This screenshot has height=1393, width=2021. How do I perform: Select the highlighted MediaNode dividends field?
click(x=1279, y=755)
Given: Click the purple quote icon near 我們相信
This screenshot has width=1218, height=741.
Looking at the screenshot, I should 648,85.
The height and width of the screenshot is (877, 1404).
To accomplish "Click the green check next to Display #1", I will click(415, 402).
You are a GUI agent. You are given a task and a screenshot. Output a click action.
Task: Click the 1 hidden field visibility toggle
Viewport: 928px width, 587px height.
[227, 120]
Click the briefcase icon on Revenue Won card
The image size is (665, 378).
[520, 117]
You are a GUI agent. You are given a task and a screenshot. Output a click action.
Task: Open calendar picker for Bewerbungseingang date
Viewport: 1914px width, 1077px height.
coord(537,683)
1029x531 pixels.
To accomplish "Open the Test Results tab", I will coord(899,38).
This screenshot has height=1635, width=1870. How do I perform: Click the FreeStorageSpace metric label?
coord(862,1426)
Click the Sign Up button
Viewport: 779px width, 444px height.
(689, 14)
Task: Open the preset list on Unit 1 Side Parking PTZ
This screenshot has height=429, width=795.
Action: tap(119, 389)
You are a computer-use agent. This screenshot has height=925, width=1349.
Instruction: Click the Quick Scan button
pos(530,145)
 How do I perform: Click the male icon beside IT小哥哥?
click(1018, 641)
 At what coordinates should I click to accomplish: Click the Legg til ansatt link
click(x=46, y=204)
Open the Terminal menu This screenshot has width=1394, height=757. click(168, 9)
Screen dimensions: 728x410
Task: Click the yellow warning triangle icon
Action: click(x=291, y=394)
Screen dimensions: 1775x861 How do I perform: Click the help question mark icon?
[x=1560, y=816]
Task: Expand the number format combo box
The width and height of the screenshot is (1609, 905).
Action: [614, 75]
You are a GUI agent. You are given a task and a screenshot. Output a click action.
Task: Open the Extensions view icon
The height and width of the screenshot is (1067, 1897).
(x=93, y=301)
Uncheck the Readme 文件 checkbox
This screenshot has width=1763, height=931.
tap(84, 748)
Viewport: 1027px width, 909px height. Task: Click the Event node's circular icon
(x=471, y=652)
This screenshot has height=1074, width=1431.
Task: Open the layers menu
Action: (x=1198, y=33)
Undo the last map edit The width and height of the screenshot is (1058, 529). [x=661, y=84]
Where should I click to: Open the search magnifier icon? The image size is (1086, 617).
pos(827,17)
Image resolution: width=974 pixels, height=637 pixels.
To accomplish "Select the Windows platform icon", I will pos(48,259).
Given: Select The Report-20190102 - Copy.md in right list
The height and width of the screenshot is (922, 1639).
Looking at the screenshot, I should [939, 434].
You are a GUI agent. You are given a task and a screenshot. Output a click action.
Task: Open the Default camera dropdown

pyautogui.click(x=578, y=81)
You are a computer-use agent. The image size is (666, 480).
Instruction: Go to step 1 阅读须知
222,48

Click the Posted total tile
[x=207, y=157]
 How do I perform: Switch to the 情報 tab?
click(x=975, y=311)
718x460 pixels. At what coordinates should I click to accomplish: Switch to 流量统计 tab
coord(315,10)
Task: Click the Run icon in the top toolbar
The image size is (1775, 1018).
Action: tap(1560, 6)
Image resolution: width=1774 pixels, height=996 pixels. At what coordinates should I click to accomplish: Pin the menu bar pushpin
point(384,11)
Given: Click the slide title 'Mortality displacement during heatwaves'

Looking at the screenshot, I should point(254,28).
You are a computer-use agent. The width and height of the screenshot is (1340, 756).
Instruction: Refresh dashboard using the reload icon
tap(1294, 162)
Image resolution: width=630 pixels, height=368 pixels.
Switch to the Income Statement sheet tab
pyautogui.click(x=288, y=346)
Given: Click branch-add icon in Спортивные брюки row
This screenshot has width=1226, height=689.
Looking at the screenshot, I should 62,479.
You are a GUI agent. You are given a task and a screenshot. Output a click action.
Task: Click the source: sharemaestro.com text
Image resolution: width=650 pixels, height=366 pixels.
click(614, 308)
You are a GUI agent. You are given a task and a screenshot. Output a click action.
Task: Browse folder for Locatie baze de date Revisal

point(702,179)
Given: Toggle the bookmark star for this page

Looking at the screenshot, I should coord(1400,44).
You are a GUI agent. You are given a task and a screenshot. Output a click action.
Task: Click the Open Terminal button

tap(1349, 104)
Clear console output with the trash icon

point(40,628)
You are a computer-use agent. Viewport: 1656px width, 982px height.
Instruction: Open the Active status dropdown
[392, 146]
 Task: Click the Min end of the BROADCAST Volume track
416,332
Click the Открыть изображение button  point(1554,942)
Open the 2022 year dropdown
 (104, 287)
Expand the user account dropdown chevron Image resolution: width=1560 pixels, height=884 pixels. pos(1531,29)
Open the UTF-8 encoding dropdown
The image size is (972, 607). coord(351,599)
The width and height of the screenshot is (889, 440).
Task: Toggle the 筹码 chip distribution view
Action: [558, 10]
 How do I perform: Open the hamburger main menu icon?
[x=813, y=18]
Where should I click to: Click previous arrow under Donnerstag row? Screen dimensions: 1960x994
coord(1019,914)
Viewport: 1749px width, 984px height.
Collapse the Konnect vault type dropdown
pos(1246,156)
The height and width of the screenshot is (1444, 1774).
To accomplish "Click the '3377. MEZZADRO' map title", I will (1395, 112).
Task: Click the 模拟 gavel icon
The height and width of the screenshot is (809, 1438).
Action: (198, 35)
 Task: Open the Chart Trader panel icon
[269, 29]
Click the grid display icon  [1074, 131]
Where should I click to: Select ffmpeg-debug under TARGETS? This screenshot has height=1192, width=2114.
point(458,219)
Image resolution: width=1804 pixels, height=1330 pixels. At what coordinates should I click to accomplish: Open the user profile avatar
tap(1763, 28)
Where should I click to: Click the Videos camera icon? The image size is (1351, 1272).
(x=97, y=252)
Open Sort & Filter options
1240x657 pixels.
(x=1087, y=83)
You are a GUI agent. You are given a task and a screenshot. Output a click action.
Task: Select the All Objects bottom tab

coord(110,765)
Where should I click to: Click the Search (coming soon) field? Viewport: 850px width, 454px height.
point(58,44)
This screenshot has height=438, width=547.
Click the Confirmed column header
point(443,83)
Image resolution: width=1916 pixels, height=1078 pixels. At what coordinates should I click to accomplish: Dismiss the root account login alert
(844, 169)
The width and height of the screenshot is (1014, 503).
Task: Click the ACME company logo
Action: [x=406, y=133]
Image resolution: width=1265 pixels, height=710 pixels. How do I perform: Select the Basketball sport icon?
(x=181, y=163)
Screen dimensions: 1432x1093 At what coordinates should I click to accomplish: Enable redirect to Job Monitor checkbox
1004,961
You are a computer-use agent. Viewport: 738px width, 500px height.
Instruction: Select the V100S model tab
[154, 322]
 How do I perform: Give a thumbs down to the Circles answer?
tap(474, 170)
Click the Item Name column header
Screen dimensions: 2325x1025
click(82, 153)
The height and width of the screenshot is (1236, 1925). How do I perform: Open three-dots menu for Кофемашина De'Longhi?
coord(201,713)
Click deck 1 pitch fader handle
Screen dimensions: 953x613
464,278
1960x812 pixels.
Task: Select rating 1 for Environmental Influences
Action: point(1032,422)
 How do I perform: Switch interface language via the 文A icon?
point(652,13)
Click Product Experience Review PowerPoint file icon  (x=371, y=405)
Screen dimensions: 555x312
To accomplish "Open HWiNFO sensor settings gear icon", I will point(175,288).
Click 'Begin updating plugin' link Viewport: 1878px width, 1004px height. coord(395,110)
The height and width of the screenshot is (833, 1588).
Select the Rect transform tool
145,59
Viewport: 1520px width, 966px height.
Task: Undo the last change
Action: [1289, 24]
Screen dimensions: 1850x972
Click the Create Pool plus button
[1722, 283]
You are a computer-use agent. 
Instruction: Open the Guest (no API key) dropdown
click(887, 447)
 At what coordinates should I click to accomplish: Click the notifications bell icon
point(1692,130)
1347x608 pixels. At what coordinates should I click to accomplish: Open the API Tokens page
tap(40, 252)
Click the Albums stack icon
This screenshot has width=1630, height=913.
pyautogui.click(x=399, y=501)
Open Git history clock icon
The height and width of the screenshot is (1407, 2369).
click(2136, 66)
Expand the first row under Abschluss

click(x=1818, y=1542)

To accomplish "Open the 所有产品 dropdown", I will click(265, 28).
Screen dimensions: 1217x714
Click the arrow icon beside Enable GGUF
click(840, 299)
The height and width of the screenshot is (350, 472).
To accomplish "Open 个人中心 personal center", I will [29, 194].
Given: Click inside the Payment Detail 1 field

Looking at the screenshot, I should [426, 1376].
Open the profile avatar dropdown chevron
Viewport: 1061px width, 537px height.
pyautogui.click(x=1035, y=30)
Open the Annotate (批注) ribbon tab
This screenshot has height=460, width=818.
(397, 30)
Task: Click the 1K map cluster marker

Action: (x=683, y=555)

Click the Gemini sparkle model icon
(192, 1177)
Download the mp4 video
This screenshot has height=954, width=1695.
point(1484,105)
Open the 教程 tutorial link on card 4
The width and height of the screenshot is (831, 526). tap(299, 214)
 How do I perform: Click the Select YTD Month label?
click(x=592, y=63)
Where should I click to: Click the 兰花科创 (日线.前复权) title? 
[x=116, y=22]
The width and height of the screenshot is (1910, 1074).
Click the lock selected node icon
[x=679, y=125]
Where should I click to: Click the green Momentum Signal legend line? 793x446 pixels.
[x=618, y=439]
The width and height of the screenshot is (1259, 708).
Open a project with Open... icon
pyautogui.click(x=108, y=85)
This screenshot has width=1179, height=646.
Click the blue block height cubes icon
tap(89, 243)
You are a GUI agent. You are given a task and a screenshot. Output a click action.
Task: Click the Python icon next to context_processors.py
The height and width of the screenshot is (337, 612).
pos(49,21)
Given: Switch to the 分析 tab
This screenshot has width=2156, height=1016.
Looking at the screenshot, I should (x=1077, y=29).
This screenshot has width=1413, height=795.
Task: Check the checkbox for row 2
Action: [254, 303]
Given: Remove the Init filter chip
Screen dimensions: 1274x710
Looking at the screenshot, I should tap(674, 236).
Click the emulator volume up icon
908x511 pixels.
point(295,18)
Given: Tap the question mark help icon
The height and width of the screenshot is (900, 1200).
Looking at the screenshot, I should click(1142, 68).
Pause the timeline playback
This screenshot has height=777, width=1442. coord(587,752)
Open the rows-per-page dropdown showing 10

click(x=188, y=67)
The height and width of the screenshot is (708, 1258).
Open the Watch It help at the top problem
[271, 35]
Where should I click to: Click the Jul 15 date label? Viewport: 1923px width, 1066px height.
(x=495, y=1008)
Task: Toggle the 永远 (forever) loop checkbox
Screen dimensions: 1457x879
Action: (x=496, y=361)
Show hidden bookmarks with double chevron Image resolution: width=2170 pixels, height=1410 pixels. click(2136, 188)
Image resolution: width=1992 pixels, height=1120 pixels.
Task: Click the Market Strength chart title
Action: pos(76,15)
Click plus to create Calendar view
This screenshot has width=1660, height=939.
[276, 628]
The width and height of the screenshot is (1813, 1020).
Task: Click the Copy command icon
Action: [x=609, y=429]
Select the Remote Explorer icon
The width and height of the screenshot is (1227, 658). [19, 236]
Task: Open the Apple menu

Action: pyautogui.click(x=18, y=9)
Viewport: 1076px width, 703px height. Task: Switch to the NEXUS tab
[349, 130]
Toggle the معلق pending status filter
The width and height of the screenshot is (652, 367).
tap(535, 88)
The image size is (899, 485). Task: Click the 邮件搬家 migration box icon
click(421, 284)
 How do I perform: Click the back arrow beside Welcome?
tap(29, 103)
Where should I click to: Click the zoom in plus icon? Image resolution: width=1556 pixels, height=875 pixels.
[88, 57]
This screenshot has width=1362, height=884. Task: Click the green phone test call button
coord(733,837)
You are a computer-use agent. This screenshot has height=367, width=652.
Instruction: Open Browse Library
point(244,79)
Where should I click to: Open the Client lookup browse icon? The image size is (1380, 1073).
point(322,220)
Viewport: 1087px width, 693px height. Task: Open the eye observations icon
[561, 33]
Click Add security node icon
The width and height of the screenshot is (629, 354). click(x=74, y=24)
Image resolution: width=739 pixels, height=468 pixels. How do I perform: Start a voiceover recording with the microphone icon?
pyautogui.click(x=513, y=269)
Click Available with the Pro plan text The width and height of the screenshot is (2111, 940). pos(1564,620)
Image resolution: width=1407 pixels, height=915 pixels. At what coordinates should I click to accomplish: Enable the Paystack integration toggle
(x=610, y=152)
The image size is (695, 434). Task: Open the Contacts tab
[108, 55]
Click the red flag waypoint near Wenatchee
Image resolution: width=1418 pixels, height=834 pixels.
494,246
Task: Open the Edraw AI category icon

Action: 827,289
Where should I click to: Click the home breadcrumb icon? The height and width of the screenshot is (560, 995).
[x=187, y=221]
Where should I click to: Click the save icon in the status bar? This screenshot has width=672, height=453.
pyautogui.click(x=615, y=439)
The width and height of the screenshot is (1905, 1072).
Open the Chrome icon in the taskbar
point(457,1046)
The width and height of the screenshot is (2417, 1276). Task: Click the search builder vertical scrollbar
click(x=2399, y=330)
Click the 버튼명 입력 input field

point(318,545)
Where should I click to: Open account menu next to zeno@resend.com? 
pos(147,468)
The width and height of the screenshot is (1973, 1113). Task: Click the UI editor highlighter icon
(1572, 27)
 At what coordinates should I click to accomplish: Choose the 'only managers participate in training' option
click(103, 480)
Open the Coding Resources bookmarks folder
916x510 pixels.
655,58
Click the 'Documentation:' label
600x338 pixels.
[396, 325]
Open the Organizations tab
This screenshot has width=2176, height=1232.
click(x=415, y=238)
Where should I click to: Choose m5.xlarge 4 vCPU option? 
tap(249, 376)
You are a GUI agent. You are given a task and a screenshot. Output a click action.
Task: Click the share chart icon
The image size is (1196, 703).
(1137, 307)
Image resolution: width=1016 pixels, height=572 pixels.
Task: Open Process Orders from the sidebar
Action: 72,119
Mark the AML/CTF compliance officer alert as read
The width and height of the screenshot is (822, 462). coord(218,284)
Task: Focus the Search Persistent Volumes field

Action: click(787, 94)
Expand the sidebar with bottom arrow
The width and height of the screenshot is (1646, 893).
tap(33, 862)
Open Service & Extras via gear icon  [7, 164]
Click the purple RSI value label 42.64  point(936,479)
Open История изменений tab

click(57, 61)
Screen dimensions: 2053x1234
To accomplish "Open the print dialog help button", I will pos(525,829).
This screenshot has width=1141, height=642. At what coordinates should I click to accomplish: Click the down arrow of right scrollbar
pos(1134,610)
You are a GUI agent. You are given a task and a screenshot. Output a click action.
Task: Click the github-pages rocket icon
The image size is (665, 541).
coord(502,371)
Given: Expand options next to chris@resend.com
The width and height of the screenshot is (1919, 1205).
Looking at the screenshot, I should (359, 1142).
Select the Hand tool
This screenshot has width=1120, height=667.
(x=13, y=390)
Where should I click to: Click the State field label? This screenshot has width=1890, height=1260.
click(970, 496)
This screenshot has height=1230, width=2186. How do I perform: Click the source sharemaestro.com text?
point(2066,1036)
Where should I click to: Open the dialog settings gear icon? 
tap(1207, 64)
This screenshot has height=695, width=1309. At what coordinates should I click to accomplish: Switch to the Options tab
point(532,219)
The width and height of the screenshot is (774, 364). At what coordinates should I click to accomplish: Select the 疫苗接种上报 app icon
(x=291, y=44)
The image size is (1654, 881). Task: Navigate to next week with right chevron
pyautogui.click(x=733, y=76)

The task: In the entries above, find every line holding the word "will" and copy it out.

Solution for this exercise:
To accomplish "Click the green check next to Display #1", I will click(415, 402).
To accomplish "Open the Test Results tab", I will coord(899,38).
To accomplish "Select the Windows platform icon", I will pos(48,259).
To accomplish "Click the '3377. MEZZADRO' map title", I will (1395, 112).
To accomplish "Open HWiNFO sensor settings gear icon", I will point(175,288).
To accomplish "Open the 所有产品 dropdown", I will click(265, 28).
To accomplish "Open 个人中心 personal center", I will [29, 194].
To accomplish "Open the print dialog help button", I will pos(525,829).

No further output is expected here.